→ EXERCISE DESCRIPTION
Lines in the listing below that hold "heading" are the ones to copy.

** GIVEN RECORDS follows **

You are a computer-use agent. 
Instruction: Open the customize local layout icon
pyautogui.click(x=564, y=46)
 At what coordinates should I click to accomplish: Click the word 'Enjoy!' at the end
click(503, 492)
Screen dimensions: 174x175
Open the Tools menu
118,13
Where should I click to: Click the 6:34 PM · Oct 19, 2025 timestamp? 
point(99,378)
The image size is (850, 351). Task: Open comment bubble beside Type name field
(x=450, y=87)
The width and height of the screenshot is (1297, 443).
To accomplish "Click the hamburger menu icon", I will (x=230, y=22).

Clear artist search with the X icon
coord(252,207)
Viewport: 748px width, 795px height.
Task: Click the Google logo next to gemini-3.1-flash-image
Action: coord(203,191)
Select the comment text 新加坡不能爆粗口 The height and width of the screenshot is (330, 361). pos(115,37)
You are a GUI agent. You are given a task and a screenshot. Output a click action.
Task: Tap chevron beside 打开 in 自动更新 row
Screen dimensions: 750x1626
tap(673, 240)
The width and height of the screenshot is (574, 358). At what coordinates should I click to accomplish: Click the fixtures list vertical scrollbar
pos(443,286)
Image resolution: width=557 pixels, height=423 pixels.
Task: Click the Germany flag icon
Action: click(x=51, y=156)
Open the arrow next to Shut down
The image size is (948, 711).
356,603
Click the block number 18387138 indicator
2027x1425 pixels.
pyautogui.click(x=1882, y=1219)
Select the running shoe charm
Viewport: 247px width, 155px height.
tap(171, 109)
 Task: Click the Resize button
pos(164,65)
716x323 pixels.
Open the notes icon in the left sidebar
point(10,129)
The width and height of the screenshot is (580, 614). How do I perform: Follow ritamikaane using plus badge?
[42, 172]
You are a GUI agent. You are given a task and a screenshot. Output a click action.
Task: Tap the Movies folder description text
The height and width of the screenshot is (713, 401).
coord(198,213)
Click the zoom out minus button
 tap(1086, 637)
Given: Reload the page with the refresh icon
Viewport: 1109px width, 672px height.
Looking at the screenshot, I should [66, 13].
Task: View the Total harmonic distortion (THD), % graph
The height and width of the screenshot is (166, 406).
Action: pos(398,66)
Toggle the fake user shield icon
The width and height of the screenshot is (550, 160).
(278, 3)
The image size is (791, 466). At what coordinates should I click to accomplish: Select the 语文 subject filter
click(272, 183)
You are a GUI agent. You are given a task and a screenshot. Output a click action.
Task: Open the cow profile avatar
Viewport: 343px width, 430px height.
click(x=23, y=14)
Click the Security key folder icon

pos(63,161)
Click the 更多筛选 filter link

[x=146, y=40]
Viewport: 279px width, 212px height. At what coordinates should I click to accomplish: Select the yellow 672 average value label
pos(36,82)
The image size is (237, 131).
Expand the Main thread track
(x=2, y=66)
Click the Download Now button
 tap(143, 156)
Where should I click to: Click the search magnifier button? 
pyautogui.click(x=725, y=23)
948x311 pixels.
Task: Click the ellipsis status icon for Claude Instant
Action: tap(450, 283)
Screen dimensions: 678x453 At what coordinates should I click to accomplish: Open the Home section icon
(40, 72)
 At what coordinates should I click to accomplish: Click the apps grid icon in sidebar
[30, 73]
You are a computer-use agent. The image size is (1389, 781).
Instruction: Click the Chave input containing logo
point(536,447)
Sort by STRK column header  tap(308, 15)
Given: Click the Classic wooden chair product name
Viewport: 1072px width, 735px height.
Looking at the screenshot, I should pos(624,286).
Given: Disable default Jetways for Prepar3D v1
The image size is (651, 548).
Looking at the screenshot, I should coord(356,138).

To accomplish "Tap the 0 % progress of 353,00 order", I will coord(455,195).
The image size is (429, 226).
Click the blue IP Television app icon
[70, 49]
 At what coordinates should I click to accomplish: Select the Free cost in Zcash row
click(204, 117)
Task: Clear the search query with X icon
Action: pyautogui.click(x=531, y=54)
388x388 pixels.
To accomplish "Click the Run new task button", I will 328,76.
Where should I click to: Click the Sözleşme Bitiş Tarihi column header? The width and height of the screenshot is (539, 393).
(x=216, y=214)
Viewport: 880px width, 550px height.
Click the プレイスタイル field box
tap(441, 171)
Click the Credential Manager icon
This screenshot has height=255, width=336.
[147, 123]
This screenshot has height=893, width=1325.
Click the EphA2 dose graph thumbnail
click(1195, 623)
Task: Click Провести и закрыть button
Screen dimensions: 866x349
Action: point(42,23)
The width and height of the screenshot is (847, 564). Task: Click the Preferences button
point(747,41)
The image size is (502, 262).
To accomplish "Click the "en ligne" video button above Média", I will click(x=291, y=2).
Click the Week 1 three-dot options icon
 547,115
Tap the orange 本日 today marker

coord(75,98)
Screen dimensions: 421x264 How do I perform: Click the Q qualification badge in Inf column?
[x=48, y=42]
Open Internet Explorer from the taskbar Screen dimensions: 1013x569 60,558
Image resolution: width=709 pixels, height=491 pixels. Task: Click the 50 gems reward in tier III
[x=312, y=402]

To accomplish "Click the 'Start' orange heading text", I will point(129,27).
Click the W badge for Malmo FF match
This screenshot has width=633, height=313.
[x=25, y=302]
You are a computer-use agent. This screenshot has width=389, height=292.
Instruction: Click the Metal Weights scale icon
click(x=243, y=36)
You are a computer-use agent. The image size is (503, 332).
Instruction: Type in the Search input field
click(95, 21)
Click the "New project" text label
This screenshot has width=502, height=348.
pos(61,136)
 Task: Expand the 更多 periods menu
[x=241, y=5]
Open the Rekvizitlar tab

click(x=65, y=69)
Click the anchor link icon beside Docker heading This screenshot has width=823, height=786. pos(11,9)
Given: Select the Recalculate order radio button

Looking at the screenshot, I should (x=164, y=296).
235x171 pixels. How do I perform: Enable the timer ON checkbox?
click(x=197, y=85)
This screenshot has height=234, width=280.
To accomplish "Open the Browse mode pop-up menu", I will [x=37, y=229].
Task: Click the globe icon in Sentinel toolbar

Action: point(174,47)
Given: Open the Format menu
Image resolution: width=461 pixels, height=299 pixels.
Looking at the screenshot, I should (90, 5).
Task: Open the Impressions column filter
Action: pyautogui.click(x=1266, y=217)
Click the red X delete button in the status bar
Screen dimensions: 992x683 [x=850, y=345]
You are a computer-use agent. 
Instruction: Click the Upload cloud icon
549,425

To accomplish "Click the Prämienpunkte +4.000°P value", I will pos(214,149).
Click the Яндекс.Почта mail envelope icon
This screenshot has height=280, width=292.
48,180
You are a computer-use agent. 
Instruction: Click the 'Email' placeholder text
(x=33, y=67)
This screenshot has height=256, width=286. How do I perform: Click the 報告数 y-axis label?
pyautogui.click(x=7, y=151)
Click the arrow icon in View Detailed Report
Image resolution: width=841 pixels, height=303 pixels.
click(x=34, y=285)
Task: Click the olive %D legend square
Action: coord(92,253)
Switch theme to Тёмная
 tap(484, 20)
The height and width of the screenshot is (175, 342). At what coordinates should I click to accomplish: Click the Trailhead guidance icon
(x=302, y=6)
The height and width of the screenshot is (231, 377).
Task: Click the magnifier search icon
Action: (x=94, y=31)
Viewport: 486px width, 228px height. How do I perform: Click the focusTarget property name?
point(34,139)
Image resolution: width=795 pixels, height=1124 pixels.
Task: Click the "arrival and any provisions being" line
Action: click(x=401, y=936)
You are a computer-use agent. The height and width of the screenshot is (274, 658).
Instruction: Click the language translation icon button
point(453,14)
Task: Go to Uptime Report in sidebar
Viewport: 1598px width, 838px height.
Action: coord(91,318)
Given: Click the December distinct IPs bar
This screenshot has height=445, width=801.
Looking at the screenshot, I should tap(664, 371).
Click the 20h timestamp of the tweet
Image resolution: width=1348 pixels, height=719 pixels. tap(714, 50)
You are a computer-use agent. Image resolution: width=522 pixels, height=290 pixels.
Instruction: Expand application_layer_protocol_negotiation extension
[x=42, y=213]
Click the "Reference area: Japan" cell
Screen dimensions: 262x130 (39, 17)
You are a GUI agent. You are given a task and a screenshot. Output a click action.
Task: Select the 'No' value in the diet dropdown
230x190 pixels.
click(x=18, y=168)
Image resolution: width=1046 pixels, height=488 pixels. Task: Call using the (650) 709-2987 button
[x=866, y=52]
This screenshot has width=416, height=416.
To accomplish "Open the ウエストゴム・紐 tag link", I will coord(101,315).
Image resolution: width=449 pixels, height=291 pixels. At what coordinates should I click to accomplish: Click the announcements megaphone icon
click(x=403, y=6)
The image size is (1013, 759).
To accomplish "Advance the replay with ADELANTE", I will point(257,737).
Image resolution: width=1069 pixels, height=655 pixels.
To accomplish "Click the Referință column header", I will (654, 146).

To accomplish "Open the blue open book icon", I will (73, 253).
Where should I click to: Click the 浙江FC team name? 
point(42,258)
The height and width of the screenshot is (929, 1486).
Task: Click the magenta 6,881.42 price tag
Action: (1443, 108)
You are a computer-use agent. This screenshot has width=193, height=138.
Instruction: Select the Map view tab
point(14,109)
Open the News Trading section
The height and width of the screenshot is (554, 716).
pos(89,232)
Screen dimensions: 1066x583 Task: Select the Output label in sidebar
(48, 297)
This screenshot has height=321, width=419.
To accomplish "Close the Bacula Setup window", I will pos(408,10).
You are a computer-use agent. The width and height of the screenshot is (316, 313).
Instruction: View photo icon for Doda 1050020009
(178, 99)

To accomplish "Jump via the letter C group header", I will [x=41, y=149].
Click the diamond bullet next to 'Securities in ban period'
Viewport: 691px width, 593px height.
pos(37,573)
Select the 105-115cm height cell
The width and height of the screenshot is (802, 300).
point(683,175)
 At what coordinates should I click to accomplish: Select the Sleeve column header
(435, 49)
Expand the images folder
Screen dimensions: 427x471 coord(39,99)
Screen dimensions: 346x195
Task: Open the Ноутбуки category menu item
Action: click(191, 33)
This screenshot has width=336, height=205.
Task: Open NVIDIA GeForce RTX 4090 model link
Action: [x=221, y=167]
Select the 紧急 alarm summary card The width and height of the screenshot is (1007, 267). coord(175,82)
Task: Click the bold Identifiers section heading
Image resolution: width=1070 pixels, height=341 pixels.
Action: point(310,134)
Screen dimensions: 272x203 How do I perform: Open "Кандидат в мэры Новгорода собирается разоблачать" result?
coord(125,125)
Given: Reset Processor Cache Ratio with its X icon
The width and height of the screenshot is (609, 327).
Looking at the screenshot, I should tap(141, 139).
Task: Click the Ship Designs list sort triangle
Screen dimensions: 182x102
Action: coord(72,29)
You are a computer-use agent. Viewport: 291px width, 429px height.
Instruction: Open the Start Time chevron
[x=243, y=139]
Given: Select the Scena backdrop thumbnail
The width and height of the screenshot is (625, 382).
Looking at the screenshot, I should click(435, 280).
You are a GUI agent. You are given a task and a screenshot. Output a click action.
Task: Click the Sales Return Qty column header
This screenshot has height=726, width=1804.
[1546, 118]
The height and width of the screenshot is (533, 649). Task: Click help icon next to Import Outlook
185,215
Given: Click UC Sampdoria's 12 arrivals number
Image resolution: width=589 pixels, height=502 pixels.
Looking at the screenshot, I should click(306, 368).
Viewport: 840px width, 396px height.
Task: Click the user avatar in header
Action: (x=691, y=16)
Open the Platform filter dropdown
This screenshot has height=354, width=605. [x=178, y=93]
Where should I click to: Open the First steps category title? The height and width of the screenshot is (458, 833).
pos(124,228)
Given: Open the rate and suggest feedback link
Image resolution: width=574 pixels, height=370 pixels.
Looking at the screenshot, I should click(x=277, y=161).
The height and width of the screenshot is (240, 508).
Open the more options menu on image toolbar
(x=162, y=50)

** End of GIVEN RECORDS **

→ RESULT OF THIS TASK
To accomplish "Click the 'Start' orange heading text", I will point(129,27).
Click the anchor link icon beside Docker heading This screenshot has width=823, height=786. pos(11,9)
Task: Click the bold Identifiers section heading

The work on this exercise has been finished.